The agency said in a separate complaint not including the Firestone merger that having two men on both boards violates the Clayton Antitrust Act and FTC Act.

The two men serving on both boards - Hans Merkle and Hans Bacher - were members of Bosch's board. They both joined the Borg-Warner board in Jan., 1977, as part of an agreement under which Bosch acquired about 10 percent of Borg-Warner's stock.

The FTC wants the interlocking positions terminated, an injunction against furhter director interlocks between the companies and a promise that Bosch can't name anyone to serve on the Borg-Warner board.

If the FTC finds ultimately that the law has been violated, it can order any or all of the above actions. Borg-Warner said its actions "are entirely within the letter of the law."

The complaint points out that the two firms compete in the sale of auto parts, like carburetor kits, and certain non-auto parts such as hydraulic valves.
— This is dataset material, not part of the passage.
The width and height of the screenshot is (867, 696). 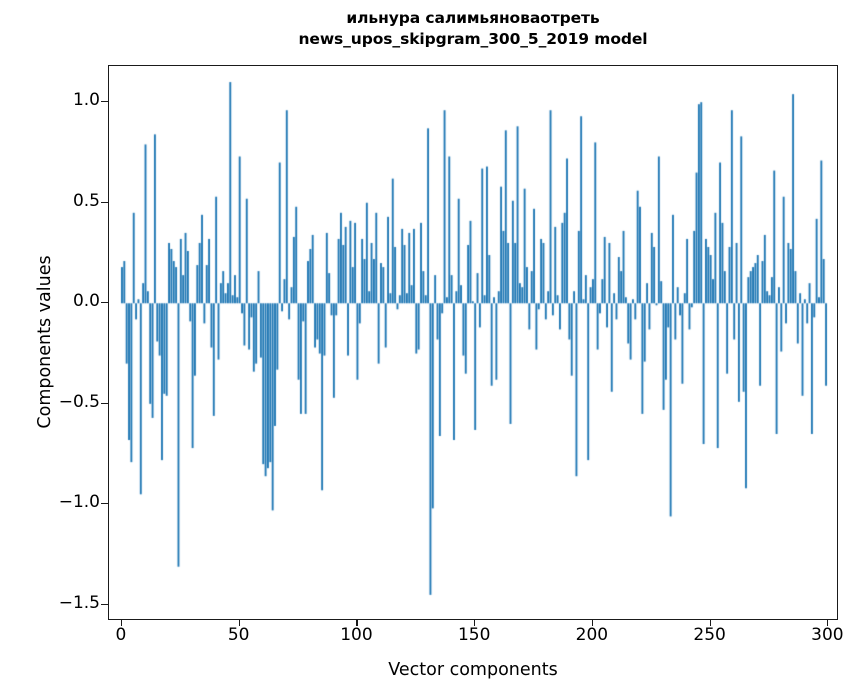 I want to click on x-tick-label: 150, so click(x=474, y=635).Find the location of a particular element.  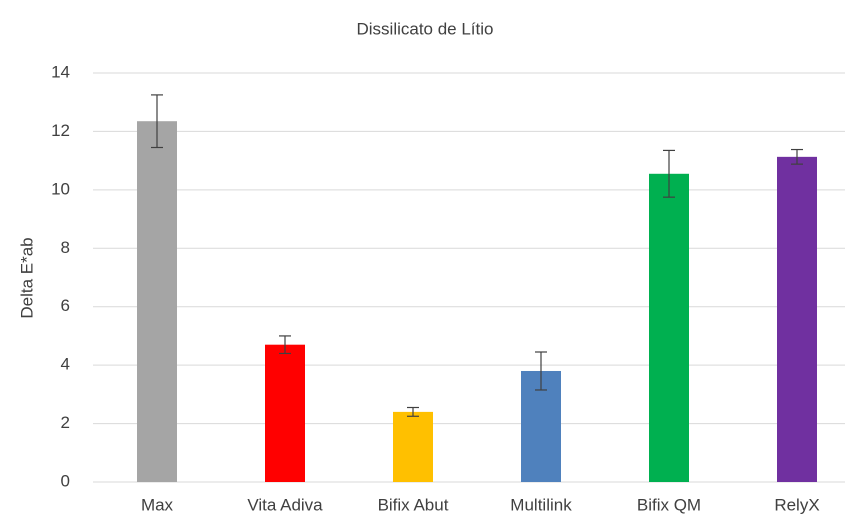

chart-title: Dissilicato de Lítio is located at coordinates (424, 28).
If competition is threatened by agreement between the two firms, the FTC alleged, " [that] would constitute a violation of the provisions of the antitrust laws of the U.S."

The proposed Borg-Warner merger with Firestone, which the two firms announced Tuesday, would bring together two of the largest companies in the nation, forming a new firm with assets of about $5 billion - placing it among the top 30 U.S. corporations in size.

Although Firestone is nearly twice the size of Borg-Warner in sales ( $4 billion to $2 billion) Wall Street analyts said the details of the proposed merger make it appear to be more of a takeover bid by Borg-Warner.

The merger would form a new holding company in Chicago - where Borg-Warner is presently headquartered - and would give Firestone stockholders preferred stock or debentures of Borg-Warner valued at about $870 million.

The beleagured Akron-based tiremaker faces an estimated $100 million in extraordinary charges this year because of a just-signed agreement with the government to recall and replace millions of its premium steel belted 500 radial tires, found to be unsafe by the Department of Transportation.